### What you need to do
Check each line of the entries for "will" and report the ones that have it.

### Source data
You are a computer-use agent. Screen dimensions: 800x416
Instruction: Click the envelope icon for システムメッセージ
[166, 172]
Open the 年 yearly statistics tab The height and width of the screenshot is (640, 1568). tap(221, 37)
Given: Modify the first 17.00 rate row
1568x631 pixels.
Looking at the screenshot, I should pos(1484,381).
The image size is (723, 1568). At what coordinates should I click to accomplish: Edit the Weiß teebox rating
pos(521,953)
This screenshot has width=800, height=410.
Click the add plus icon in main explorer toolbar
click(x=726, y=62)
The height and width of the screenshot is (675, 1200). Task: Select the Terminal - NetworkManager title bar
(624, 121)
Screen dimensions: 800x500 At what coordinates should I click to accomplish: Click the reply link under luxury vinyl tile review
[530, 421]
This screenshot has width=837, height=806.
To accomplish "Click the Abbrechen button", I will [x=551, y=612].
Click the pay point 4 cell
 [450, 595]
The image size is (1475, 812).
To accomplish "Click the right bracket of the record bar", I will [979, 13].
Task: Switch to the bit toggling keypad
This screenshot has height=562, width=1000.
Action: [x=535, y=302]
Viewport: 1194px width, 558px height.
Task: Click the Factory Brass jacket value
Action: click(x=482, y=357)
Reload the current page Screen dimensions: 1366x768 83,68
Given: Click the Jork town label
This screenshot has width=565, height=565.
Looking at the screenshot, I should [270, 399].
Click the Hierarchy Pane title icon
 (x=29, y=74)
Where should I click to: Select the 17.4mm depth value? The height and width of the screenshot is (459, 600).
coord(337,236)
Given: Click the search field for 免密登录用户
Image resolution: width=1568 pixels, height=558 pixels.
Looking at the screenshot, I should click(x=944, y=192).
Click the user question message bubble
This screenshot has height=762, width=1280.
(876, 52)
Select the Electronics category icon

### Task solution
To accomplish "Click the Abbrechen button", I will [x=551, y=612].
To accomplish "Click the right bracket of the record bar", I will [979, 13].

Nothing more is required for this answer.